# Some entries
•••

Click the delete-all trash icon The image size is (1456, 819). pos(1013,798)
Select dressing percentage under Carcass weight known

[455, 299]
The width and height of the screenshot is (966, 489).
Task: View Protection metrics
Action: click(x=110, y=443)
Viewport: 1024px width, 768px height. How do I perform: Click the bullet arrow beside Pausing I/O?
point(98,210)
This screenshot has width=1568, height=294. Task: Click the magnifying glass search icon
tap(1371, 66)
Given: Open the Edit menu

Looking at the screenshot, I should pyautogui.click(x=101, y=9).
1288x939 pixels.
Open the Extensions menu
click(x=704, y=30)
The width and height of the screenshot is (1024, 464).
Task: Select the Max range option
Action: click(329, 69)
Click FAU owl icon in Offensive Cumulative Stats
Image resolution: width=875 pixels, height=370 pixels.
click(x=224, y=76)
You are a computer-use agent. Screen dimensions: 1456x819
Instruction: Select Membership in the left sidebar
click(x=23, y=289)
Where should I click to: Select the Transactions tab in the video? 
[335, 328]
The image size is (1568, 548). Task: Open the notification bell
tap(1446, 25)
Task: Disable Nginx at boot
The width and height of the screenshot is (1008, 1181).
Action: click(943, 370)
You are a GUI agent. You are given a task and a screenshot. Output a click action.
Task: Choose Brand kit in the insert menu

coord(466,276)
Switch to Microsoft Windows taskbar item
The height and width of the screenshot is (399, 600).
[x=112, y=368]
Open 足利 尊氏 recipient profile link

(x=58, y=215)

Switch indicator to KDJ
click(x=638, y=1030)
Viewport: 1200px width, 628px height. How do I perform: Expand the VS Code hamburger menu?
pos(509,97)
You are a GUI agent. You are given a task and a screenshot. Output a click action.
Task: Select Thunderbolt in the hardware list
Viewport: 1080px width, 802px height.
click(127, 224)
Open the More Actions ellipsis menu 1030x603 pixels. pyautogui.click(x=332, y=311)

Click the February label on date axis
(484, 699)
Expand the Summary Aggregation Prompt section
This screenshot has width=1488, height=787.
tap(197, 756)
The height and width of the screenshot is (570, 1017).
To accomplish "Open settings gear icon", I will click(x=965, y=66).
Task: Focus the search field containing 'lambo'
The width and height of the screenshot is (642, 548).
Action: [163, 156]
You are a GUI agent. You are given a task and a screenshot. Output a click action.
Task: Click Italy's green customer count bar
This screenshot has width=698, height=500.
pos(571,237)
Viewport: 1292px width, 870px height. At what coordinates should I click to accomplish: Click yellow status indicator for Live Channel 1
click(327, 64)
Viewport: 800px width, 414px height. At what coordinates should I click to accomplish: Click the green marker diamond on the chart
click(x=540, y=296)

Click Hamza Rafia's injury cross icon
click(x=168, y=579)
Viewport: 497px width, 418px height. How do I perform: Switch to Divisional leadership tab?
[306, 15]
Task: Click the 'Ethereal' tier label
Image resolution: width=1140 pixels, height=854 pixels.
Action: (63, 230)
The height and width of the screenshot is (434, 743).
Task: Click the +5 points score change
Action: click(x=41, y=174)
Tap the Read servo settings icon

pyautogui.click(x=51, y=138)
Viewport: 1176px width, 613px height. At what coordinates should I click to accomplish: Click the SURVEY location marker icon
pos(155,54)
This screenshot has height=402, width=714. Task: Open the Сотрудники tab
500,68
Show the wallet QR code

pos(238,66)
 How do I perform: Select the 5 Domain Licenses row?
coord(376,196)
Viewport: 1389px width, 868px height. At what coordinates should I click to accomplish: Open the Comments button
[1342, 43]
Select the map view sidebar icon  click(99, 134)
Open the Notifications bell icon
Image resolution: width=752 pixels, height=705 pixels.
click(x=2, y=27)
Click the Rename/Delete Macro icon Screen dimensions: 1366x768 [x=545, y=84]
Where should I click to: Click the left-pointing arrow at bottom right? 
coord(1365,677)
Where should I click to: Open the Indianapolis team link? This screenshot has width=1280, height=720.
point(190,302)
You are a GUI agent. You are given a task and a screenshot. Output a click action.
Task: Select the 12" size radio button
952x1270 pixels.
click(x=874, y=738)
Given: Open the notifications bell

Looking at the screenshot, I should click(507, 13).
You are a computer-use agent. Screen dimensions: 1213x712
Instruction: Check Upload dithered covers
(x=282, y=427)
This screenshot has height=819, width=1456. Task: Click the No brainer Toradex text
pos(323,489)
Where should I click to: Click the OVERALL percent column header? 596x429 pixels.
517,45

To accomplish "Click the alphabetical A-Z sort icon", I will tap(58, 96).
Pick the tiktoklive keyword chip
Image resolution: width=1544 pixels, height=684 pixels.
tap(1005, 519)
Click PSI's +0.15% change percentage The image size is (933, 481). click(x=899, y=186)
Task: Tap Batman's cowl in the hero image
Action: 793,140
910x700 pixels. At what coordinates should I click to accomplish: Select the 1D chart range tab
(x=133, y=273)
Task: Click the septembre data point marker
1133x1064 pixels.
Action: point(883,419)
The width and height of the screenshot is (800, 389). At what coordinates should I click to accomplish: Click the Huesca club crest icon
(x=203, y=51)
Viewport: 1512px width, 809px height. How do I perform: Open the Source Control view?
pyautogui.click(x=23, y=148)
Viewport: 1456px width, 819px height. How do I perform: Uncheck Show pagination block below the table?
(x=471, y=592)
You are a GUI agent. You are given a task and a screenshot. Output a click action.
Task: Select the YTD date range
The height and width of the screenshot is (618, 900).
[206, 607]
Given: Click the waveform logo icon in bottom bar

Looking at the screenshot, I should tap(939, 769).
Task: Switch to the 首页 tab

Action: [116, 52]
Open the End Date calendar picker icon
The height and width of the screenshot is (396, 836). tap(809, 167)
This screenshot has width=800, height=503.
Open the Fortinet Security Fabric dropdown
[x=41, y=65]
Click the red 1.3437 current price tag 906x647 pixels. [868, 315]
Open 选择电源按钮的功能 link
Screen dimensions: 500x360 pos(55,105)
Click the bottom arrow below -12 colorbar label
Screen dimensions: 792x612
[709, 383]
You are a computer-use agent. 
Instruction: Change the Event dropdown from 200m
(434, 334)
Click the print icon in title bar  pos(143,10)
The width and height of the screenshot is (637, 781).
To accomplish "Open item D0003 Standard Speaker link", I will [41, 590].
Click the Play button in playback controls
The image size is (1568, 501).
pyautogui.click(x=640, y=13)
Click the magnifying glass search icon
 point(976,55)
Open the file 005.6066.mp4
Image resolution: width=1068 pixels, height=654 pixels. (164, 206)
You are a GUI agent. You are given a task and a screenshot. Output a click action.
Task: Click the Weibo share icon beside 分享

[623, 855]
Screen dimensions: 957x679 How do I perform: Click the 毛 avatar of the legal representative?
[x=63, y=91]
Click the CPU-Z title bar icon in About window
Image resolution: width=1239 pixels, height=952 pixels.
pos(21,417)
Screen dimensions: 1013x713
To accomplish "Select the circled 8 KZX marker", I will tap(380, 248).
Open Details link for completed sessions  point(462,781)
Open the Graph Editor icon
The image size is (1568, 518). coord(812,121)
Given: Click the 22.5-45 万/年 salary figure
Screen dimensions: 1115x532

•••

# SET PROBLEM
Lay out the part of the entries that opens with the line containing "This screenshot has width=1568, height=294." and closes with the line containing "Action: click(943, 370)" as a numbered list, leaving out blank lines.

# ANSWER IN FULL
1. This screenshot has width=1568, height=294. Task: Click the magnifying glass search icon
2. tap(1371, 66)
3. Given: Open the Edit menu
4. Looking at the screenshot, I should pyautogui.click(x=101, y=9).
5. 1288x939 pixels.
6. Open the Extensions menu
7. click(x=704, y=30)
8. The width and height of the screenshot is (1024, 464).
9. Task: Select the Max range option
10. Action: click(329, 69)
11. Click FAU owl icon in Offensive Cumulative Stats
12. Image resolution: width=875 pixels, height=370 pixels.
13. click(x=224, y=76)
14. You are a computer-use agent. Screen dimensions: 1456x819
15. Instruction: Select Membership in the left sidebar
16. click(x=23, y=289)
17. Where should I click to: Select the Transactions tab in the video? 
18. [335, 328]
19. The image size is (1568, 548). Task: Open the notification bell
20. tap(1446, 25)
21. Task: Disable Nginx at boot
22. The width and height of the screenshot is (1008, 1181).
23. Action: click(943, 370)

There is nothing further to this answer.